Tuesday, August 11, 2009

Search Terms

Okay, whoever came here using the search term "mixing cockatiel with chickens" needs to know that these species can't breed with each other.  The only mixing of cockatiels that I've seen is with a pink cockatoo called a Galah.  I tend to think that is a hoax, but there is a video, so maybe it's legitimate.  But this type of breeding is dangerous for the cockatiel.  The cockatiel could be hurt during the mating process, or become egg-bound.  In any case, don't try to breed your cockatiel with a chicken.

On a less alarming note, whoever came here wondering about what it means when a cockatiel dips its head, you've come to the right place!  When a cockatiel dips his head and spreads his wings like Audrey is doing below, he's flirting with you.

This position is referred to as a heart-shaped pose (Update: or more commonly known as heart wings, as Cyndi mentioned in the comments).  The best way to respond is to play along with him by dipping your head, making kissy noises, etc.  

The dipping behavior is also a way to determine if your cockatiel is male or female.  The males flirt and sing.  The females enjoy being flirted with and sung to.

Saturday, August 8, 2009

Pigeon Guillemot

We're back from the marshes of Pescadero, CA.  Alas, I did not find any avocets, but I saw tons of birds.  I saw at least five kinds of birds that I've never seen before.  Tonight I'll be trying to determine whether I saw different types of terns or one kind with slight variations.  The key to these water birds is in the beak, the tips of the primaries, and the shape of the head.  If you ever have a question about bird identification, you can post a picture on Birdforum.  The members are incredibly nice and very knowledgeable.
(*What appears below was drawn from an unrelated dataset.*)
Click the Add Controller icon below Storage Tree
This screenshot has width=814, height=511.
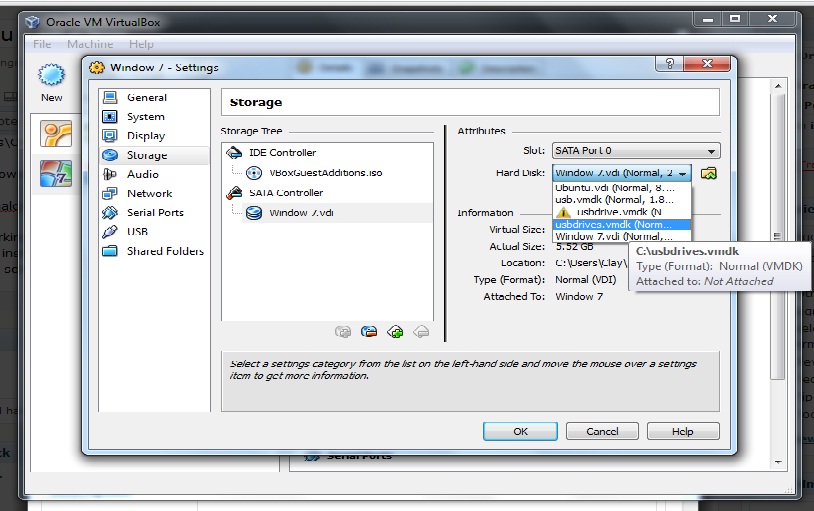click(344, 332)
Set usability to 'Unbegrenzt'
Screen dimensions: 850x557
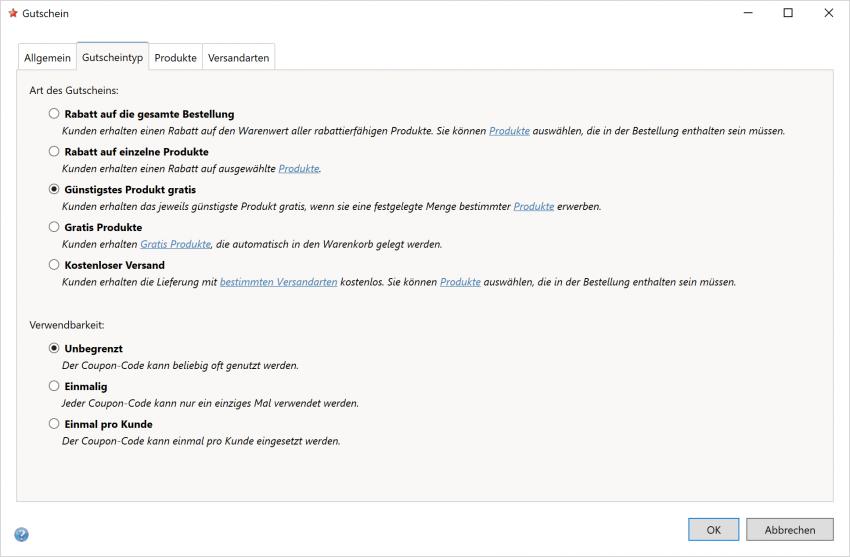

Have you ever been to Pescadero?  It's lovely.

Growing up in Massachusetts, I was really quite surprised the first time I saw a California coast.  It's all high bluffs and crumbling rocks here in California. 

Onto the birds!

Pigeon guillemots live along the coast and obtain their food by diving into the water.  Their name is derived from their similarity to pigeons.  I was really surprised to discover that they are not water pigeons.  Just look!

They have awesome bright orange feet.

They are very vocal.  We kept hearing an eee-eee-eee and they'd come flying out of the rock crevices.  

Pigeon guillemots are quite common, especially this time of year, when they're breeding in crevices, caves, or burrows.  This next part is from my field guide and it's so funny that I have to quote directly from the book:  "In their summer courtship rituals, these birds flaunt their scarlet mouths and wave their scarlet feet while peering down the throats of potential mates."  Don't you wish I captured a picture of that?  Instead I can only show you the inside of their mouths.

They were really busy today.  They were searching for food, calling to each other, disappearing inside the rocks.  I suspect that they're raising babies right now.  They feed their babies throughout the day to reduce the time it takes for the babies to fledge.

I wanted to get a really good picture of their feet.  We kept yelling "Show us your feet" but they're stubborn.  

 You see that face?  That's the face of a bird with resolve.  He will not show you his feet.